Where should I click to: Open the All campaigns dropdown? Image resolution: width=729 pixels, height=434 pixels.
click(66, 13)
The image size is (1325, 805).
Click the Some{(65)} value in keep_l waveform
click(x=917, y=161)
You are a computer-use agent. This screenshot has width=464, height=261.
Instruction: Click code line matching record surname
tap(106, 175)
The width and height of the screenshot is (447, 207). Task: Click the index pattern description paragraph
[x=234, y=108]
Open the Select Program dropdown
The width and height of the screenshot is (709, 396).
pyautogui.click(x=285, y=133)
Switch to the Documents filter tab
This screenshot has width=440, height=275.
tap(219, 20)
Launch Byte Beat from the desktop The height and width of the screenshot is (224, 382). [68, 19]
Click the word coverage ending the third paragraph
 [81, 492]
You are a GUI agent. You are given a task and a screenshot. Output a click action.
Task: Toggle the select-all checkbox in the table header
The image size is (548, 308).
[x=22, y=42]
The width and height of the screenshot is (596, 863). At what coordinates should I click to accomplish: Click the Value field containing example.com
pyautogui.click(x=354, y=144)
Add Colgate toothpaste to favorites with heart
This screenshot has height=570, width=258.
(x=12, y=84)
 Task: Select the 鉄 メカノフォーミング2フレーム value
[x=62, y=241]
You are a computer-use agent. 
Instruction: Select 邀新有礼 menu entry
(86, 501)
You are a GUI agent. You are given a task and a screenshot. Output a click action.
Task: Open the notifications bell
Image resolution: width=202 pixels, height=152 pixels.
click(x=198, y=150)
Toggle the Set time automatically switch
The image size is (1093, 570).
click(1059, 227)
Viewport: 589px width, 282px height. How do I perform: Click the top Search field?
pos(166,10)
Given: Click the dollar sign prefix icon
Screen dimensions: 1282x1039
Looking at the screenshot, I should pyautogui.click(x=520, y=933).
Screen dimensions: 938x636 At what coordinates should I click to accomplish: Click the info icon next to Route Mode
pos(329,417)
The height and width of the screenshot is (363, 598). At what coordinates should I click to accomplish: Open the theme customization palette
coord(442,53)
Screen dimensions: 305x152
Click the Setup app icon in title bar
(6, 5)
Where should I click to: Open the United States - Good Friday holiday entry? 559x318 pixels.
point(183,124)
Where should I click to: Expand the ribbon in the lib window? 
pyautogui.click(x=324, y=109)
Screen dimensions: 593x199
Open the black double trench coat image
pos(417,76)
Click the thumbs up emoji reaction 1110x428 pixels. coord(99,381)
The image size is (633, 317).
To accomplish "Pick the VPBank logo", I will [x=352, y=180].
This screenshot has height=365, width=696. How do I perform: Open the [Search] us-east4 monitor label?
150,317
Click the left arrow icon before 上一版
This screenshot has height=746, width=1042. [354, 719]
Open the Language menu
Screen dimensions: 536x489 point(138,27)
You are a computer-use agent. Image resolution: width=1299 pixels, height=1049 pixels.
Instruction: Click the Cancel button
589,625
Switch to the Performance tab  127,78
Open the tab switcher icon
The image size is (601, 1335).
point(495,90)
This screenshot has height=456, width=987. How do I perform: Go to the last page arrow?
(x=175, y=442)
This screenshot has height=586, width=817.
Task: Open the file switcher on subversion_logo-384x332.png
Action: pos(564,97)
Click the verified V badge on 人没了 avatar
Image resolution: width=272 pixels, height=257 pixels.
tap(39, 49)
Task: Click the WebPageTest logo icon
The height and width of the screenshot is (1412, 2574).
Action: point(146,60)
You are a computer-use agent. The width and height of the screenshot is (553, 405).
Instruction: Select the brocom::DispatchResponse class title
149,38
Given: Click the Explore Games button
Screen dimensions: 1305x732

—————

— PROBLEMA —
Reescreva por completo as linhas da listagem desde a linha que contém "Launch Byte Beat" até a linha que contém "pyautogui.click(x=354, y=144)", inclusive, mantendo todo o texto de cada uma. Desloque em 8 cada número das coordenadas de resposta, sem alterar as dimensões de tela nem qualquer outro número.

— RESPOSTA —
Launch Byte Beat from the desktop The height and width of the screenshot is (224, 382). [76, 27]
Click the word coverage ending the third paragraph
 [89, 500]
You are a GUI agent. You are given a task and a screenshot. Output a click action.
Task: Toggle the select-all checkbox in the table header
The image size is (548, 308).
[x=30, y=50]
The width and height of the screenshot is (596, 863). At what coordinates should I click to accomplish: Click the Value field containing example.com
pyautogui.click(x=362, y=152)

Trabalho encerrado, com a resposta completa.